- EXCERPTED TEXT:
_ _ _ _

Significant improvement in treatment
The city’s Banks Street wastewater treatment plant project is all but complete and already operating above expectations. The plant is now operated by Gisborne District Council staff and the utilities maintenance contractor.
Project manager Peter McConnell told February's Wastewater Management Committee that even after just a month of full operation, with all the city’s wastewater being treated through the plant, the improvement in the quality of the discharge compared with the old Stanley Road plant had been significant. The reduction in total oil and grease, total suspended solids, biological oxygen demand and enterococci levels were better than thought possible at the design stage. This could be attributed to the greater surface area of the structured (rather than random) plastic media with which the biological trickling filter tank was filled.
The lack of a visible plume in the bay since the plant was commissioned was also hailed as a positive sign of improvement.
Councillor Roger Haisman said the results were encouraging considering the plant had been going for such a short time.
Mr McConnell said the data was still preliminary.
“One would need a data set of at least six months to definitely quantify plant performance. But so far so good.”
Enterococci levels were being greatly reduced to date which meant that when UV disinfection is commissioned in mid-2012, the UV plant may be smaller than originally thought with potential savings in energy costs. Installing a UV plant is a condition of the wastewater discharge resource consent.
Mr McConnell said the Banks Street plant was commissioned on 28 December 2010, days before the 31 December 2010 deadline set out as one of the conditions of the 35-year wastewater resource consents for treatment and disposal granted in late 2007.

_ _ _ _

- SUPPLIED INFORMATION:
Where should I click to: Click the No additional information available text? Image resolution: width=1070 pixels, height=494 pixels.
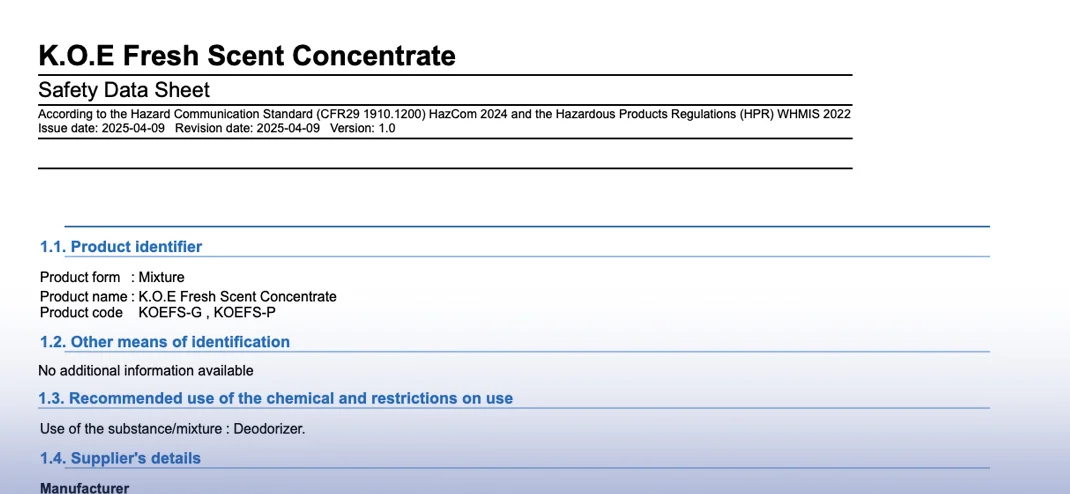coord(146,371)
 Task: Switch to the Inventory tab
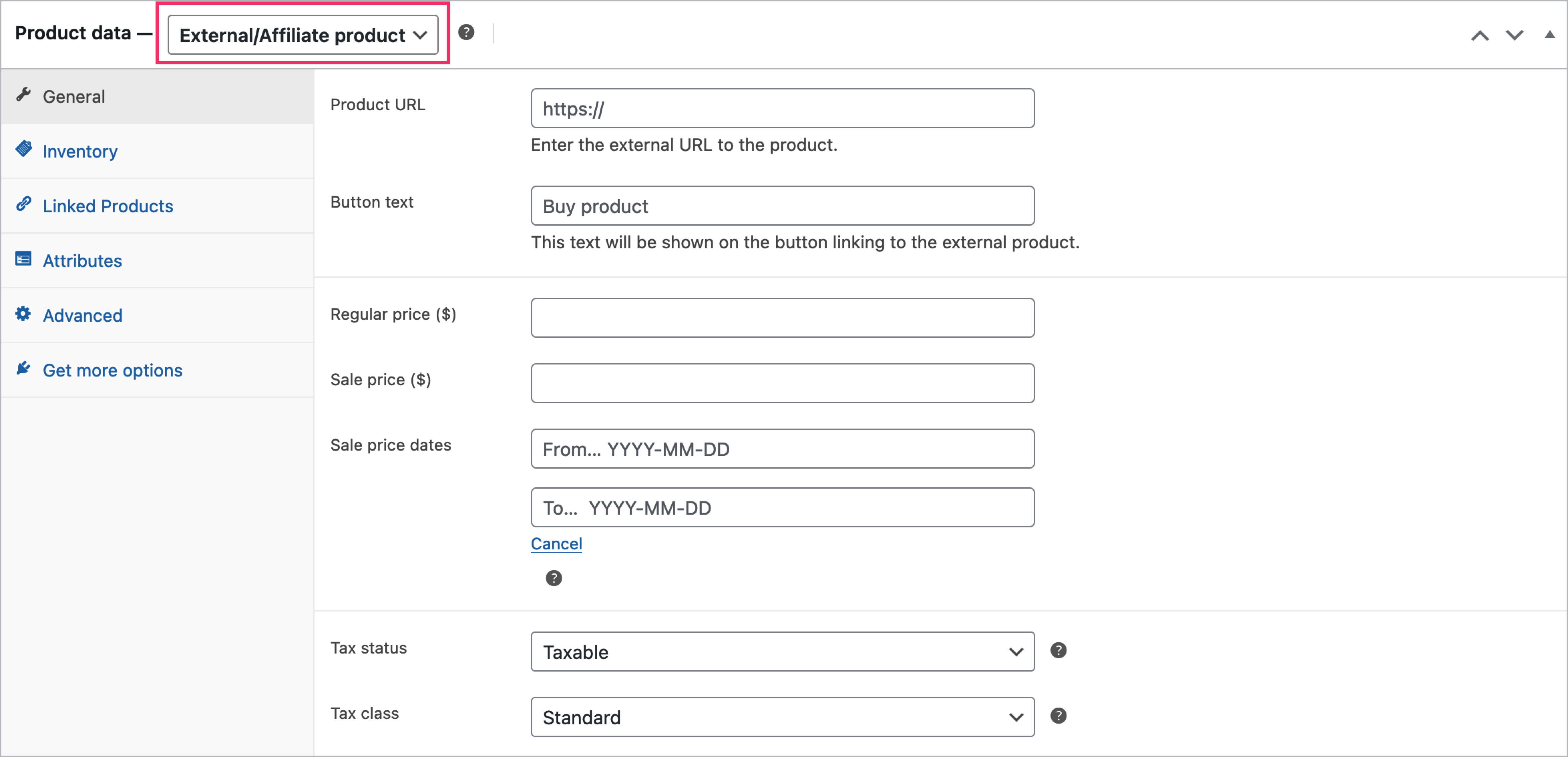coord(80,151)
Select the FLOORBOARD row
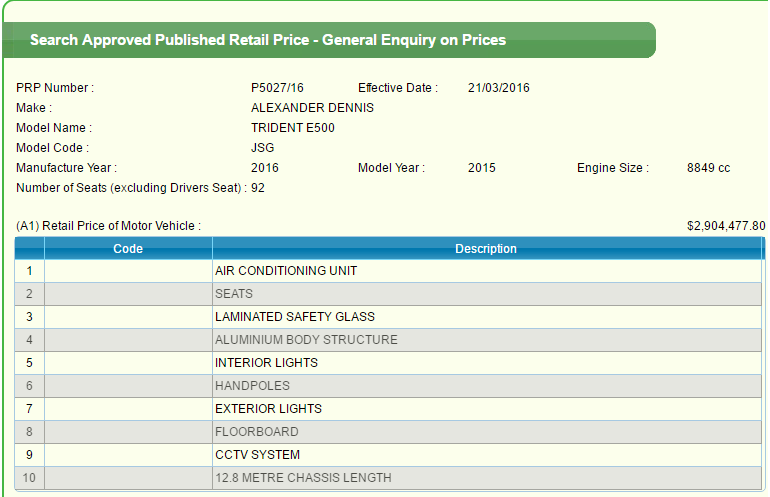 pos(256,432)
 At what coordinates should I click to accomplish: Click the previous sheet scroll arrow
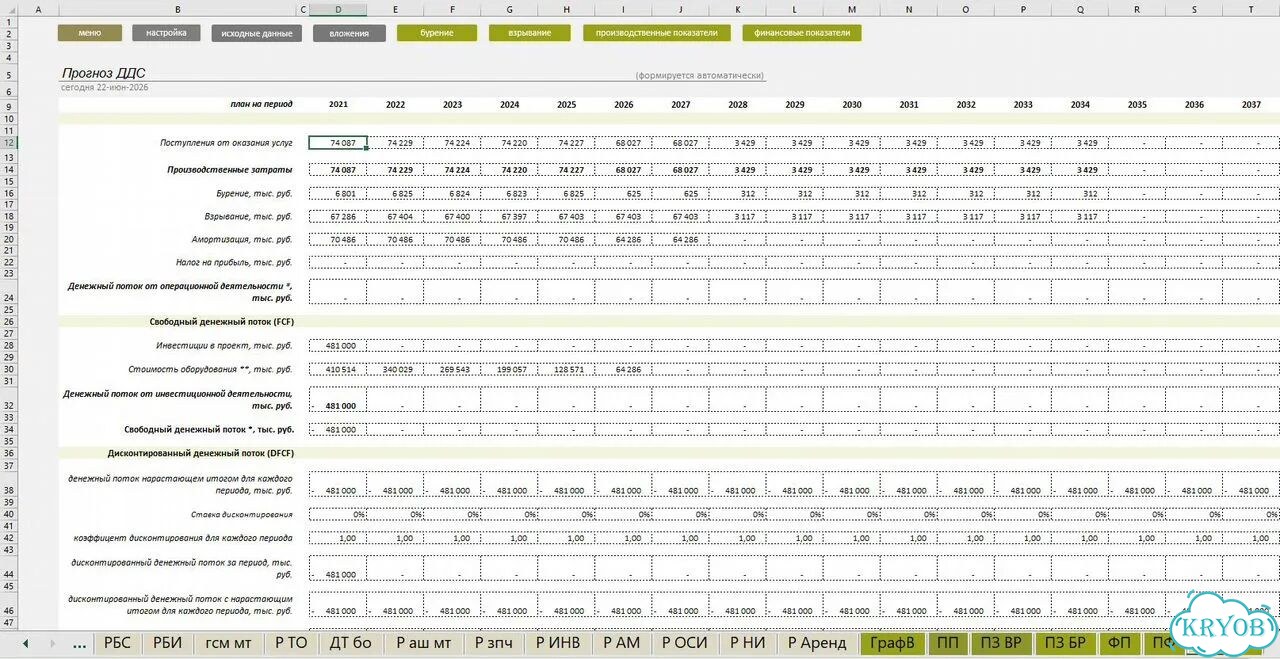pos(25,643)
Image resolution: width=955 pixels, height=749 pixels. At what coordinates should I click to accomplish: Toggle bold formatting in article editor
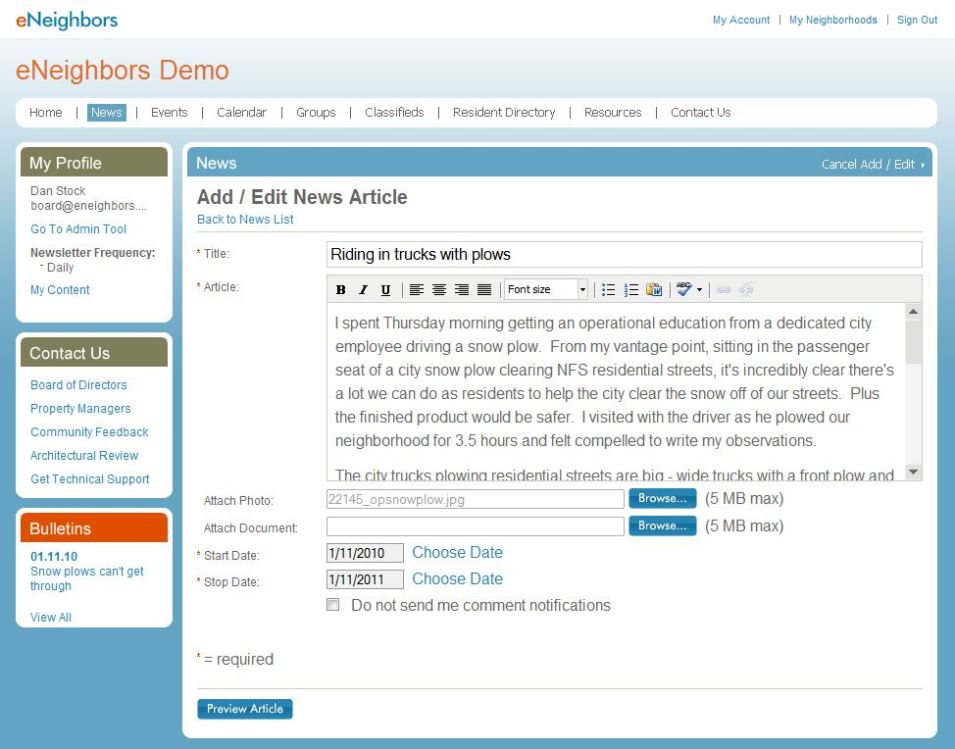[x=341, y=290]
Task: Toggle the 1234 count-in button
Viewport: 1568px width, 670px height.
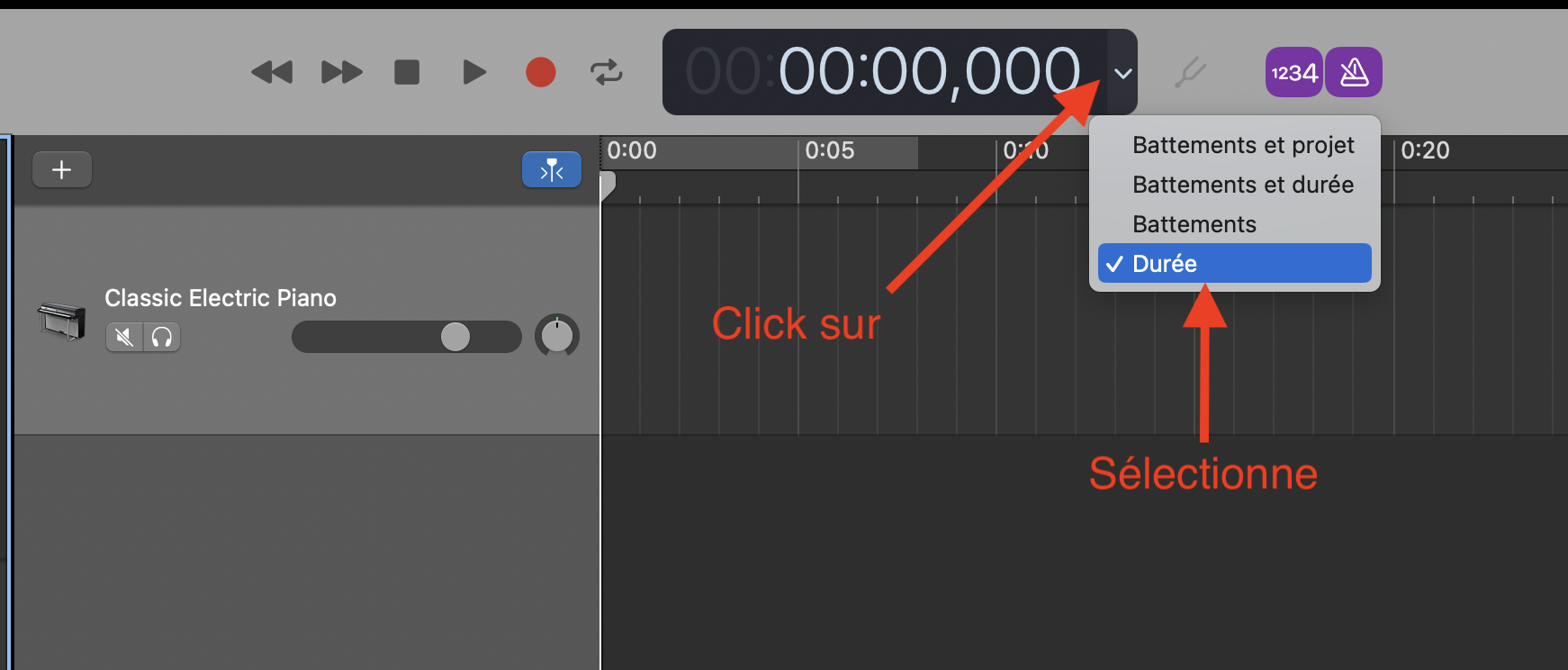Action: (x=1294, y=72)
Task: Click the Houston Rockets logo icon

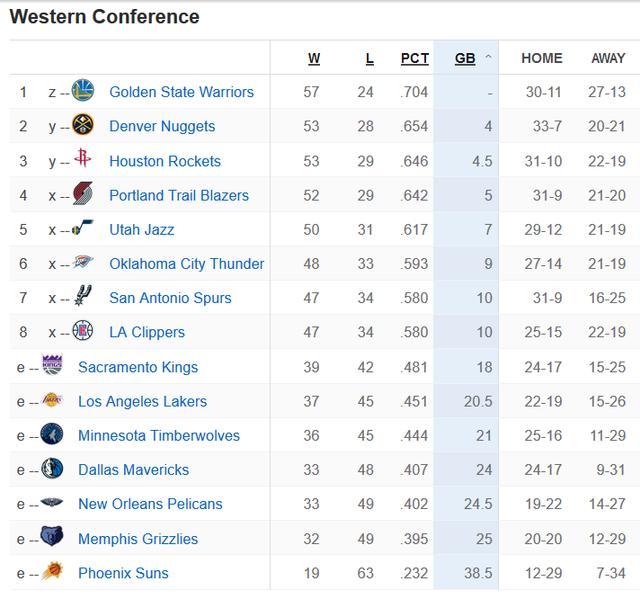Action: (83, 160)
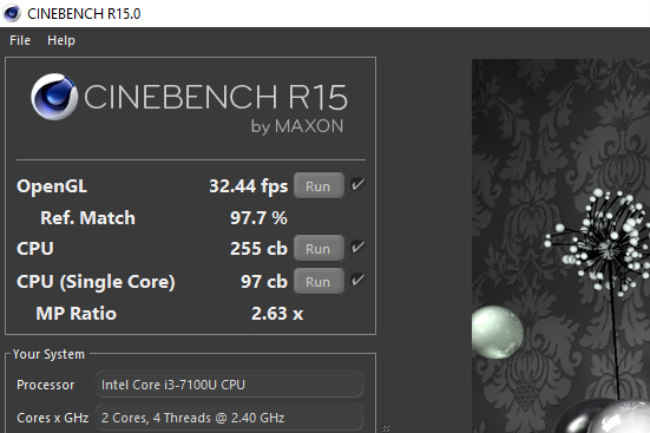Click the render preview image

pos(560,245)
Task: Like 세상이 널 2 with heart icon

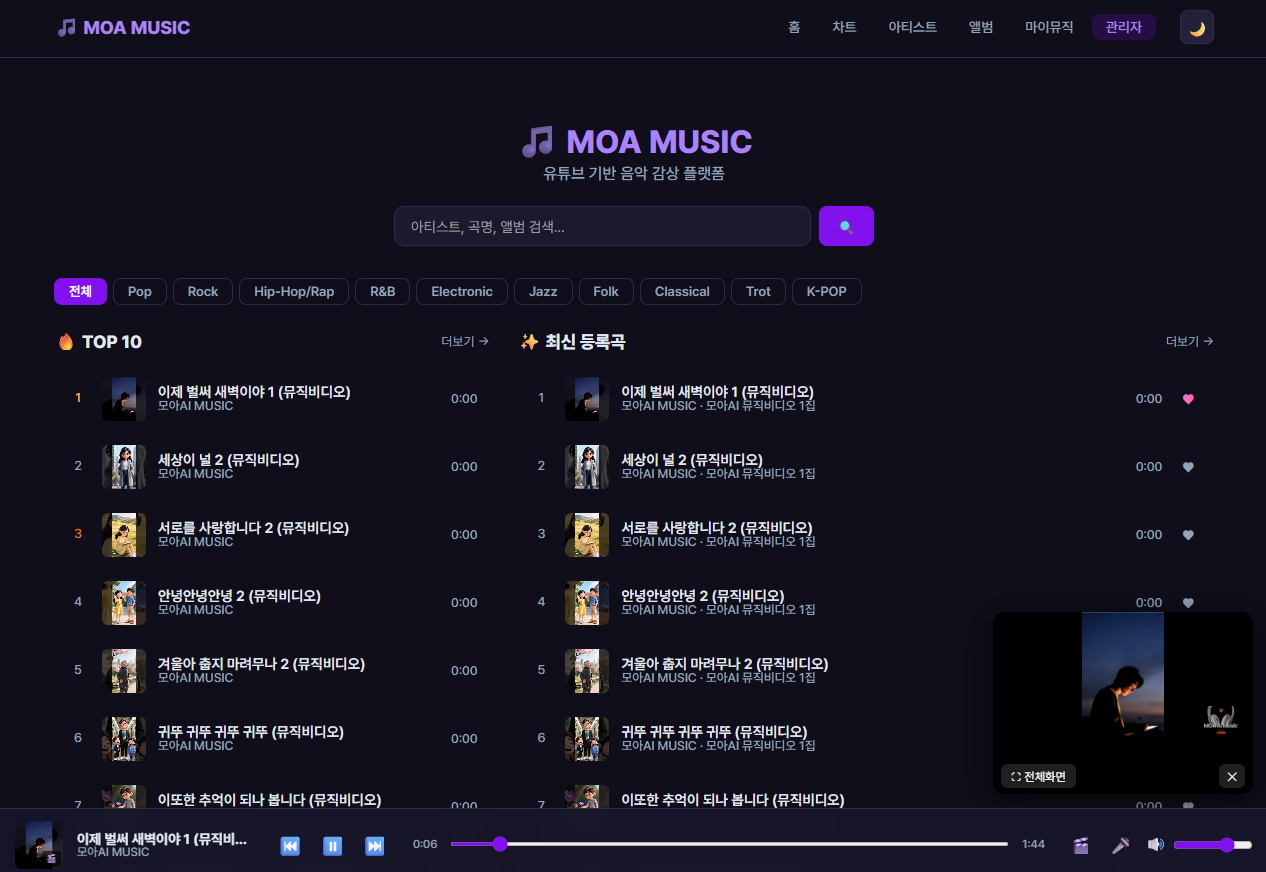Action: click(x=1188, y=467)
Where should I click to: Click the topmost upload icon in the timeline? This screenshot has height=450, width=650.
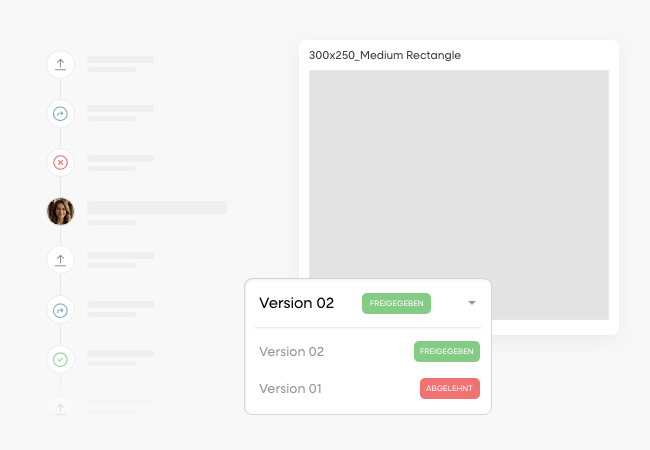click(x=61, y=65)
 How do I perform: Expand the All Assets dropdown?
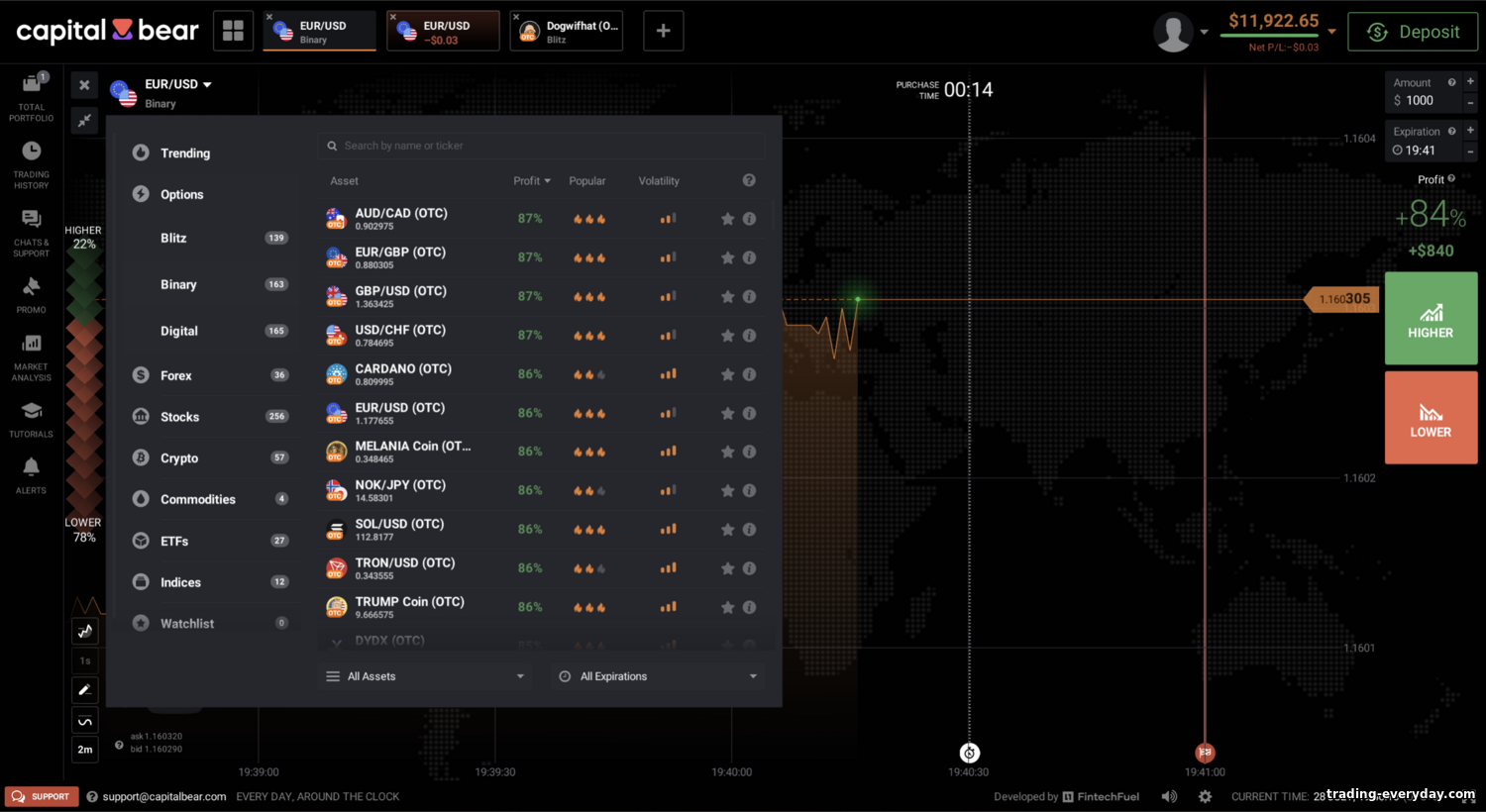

_ _ _ _

Write the next part of the news report on the Banks Street wastewater treatment plant, beginning right after its final sentence.

“The decision to put 30 percent of the city’s wastewater flow through the plant to begin with was good because of the little issues that arose during commissioning. It was much easier to deal with a smaller volume than the total city’s flow. Some changes were made to the process control procedures after observations by council staff, consultants and contractors.”
A problem with odour several weeks ago, which promoted some complaints, was traced to a minor construction error in the biofilter. This had now been rectified.
“Now it is down to good maintenance practices. The new screens are vastly superior to the old Stanley Road screens. We are probably removing a lot of the BOD [biological oxygen demand] at that stage and the grit separation system is very efficient. We are taking a lot of the grit out which in the past would have gone out into the bay and settled at the end of the diffuser pipe. About 400 kilograms of grit is being removed every fortnight or so.”
Industrial wastewater from Bernard Matthews and the Awapuni industrial area were now going through the industrial milliscreen before discharge through the outfall pump station.
HEB Structures, main contractor for the project, is completing minor mechanical and civil works and is expected to leave the site by the end of February.
The plant will be officially opened on 22 March.